▸ **What you are asked to do**
Render every line of the records as a JSON list of strings, one string per line, skipping any blank lines. Omit the pictures from your answer.

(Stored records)
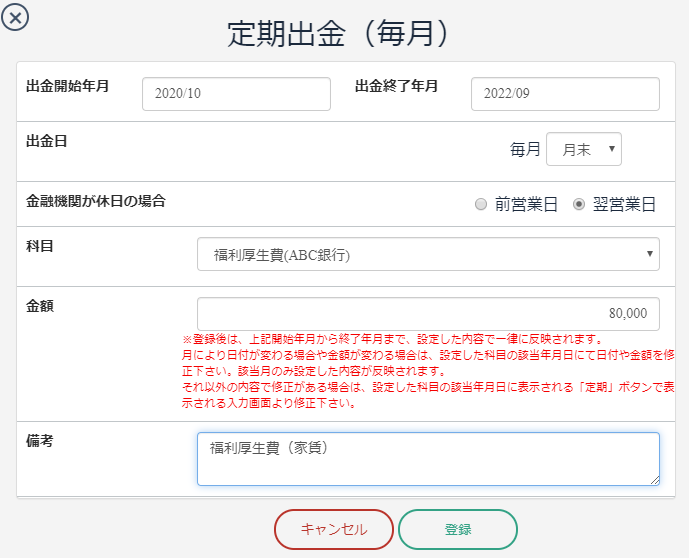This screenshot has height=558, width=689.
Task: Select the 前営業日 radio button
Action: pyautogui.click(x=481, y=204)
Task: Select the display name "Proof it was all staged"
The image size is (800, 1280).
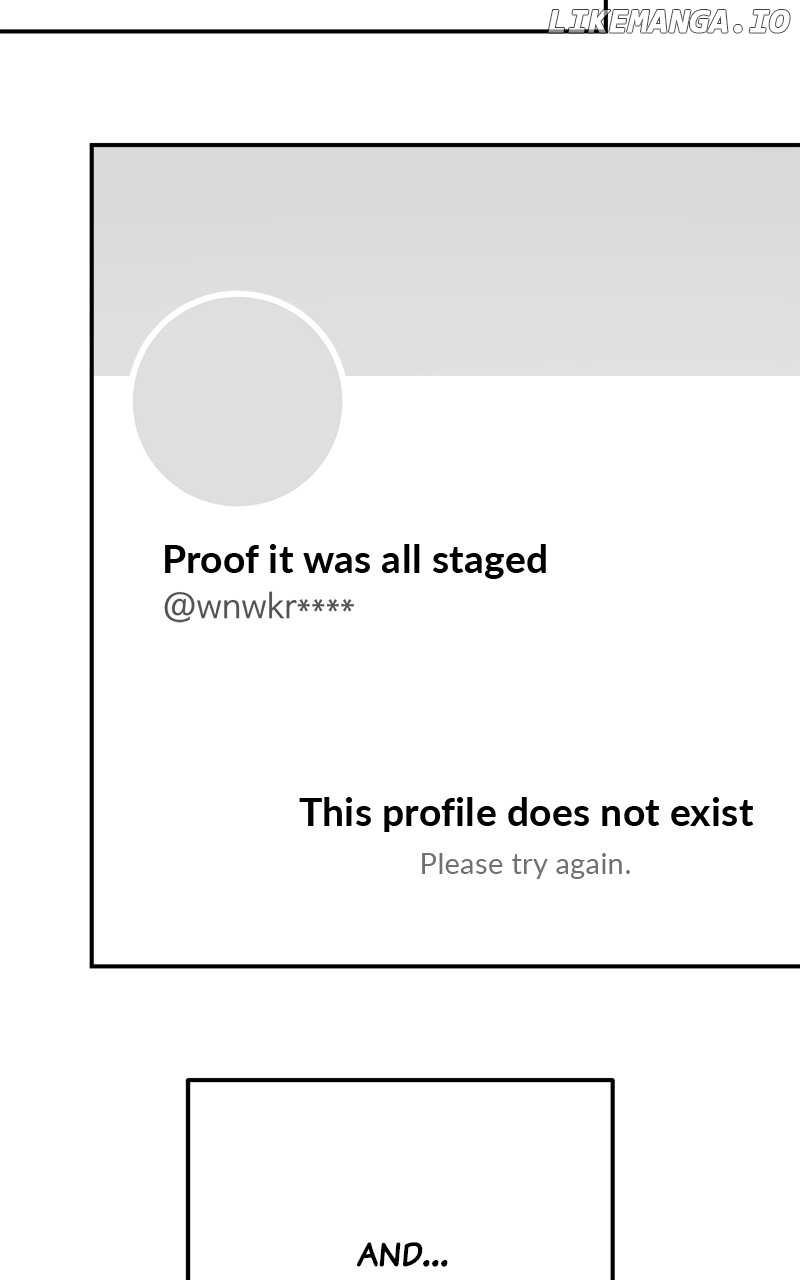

▸ **Written solution**
[
  "This screenshot has height=558, width=689.",
  "Task: Select the 前営業日 radio button",
  "Action: pyautogui.click(x=481, y=204)",
  "Task: Select the display name \"Proof it was all staged\"",
  "The image size is (800, 1280)."
]